The news on that front is mixed. The three members of the New Day have gone on to become big stars in their own right but only after a long road that saw them have to fight for the same treatment as their white contemporaries, while Naomi is still inexplicably shut out of bigger opportunities at every turn. The Hurt Business, Lashley’s faction, was cut in half by Vince despite pleas from Lashley, MVP, and others to keep them all together longer. Even Banks and Belair have been victim of some head scratching booking decisions, ones that don’t even fit into a logical booking strategy of any kind. And that’s not even mentioning some of the recent backstage drama with guys like Lio Rush and ACH (not gonna rehash that here because sides were chosen on those and nobody’s moving, and you can look up what I wrote about it on this site). So to anyone who might say ‘are y’all happy now?’ the answer is ‘not yet!’

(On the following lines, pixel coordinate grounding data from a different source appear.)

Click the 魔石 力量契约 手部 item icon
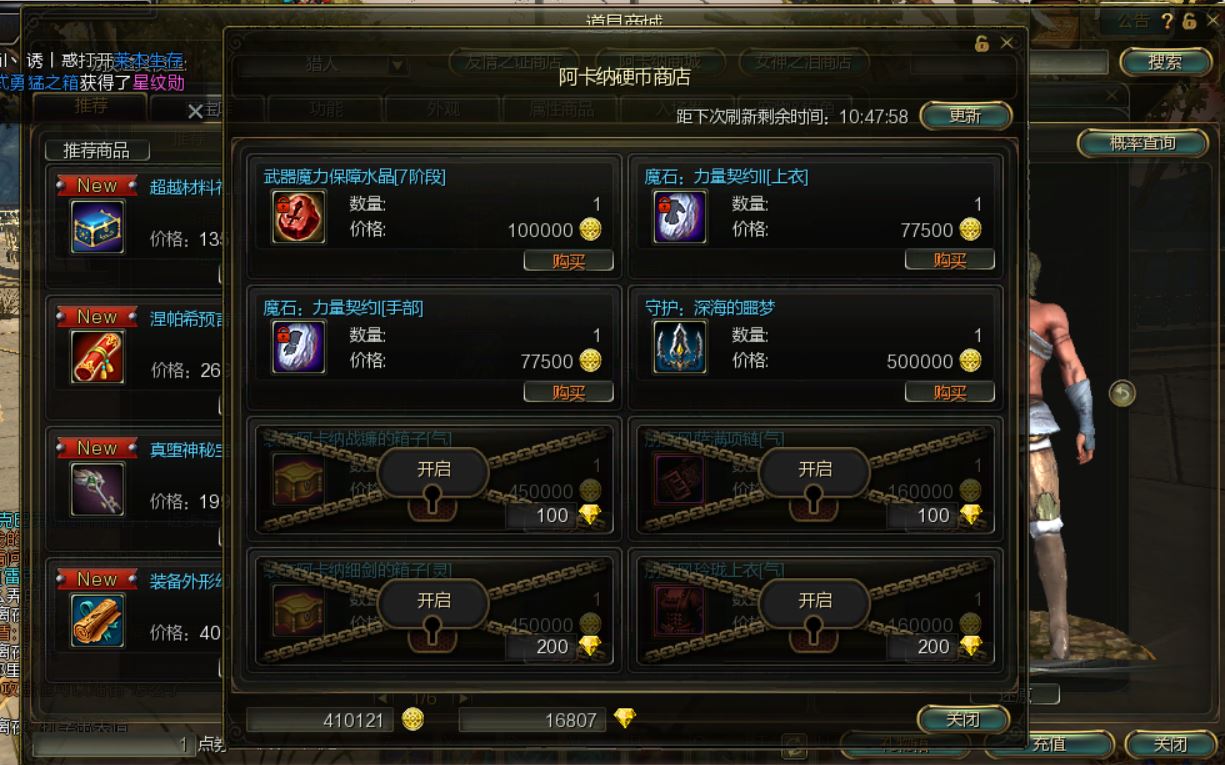Image resolution: width=1225 pixels, height=765 pixels. point(299,347)
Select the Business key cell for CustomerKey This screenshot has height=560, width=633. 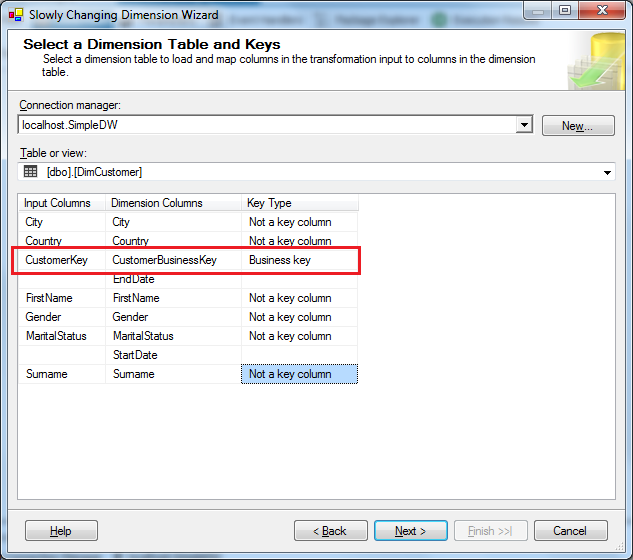299,260
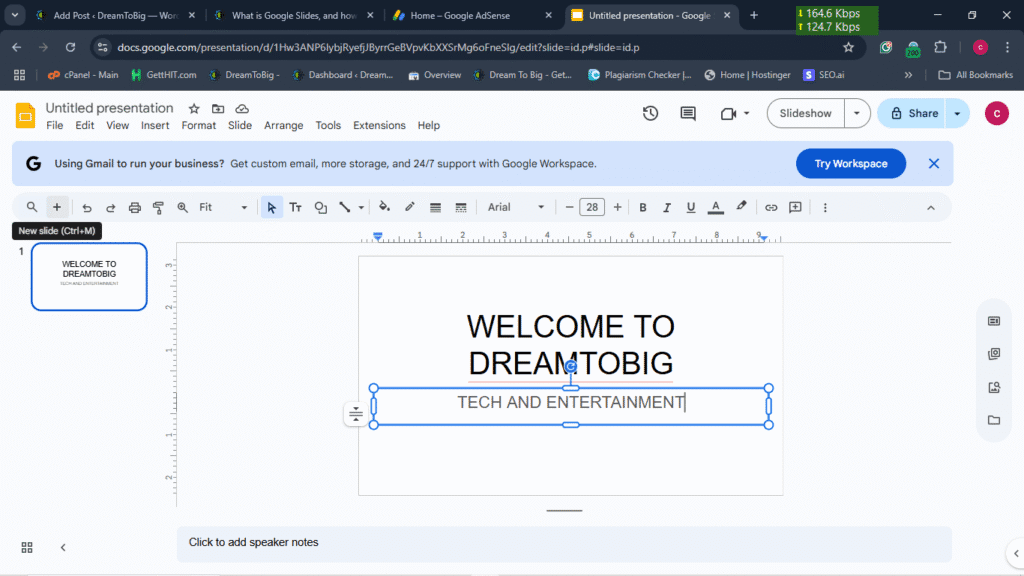Click the Paint format icon
This screenshot has height=576, width=1024.
(x=158, y=207)
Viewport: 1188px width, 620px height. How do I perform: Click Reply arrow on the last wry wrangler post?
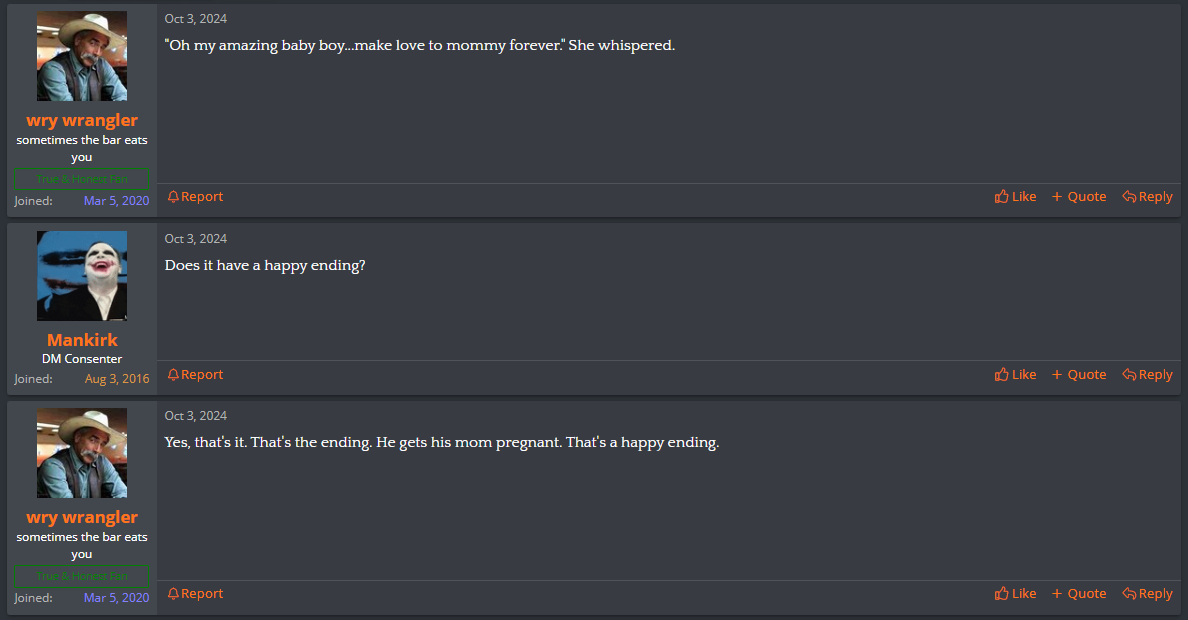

That’s not to say there weren’t other positives. Apollo Crews represents a different kind of progress in that he was languishing for years on the roster but in years four and five was given the chance to assert himself and find something that worked. Crews is exactly the kind of example that needs to be more common, the guy or gal that is given time and the assistance to finally reach the right lane if things don’t go right out of the gate. Being perfectly honest Crews is a guy that had he been released in 2018 or 2019 would not have been missed; pushing him like this was a choice and not an obvious call so for that decision to have been made is something to take note of.
So what all am I saying here? Basically that like everything else we celebrate the victories while not losing sight of what work there is still to be done, and that these victories are not permanent and must be maintained through continued work, continued support of the performers, and continued pressure on their employers. As I am prone to saying in conversation the struggle is ongoing despite a few high points. That great day and the others that preceded it didn’t just happen out of thin air and they didn’t happen by waiting on the benevolence of the bookers. They were fought for and earned, so that’s what we, the wrestlers themselves and most importantly the people in charge need to keep doing as long as we’re here.
But I will close with this. Never in all my time as a Black wrestling fan did I think that over a two year span that Bobby Lashley walking in and walking out as WWE World Champion, which has literally never happened for a Black wrestler in the show’s history, would be the third biggest moment of that time for us. That is a big F-ing deal no matter how you slice it. I’ve sat through Saba Simba and Akeem the African Dream and the old ‘two Black guys in the same company either team up or feud’ trope so I will take this moment to smell the roses and you should, too. And the next day we resume the fight for more, because there is still more to be achieved. See you on the battlefield.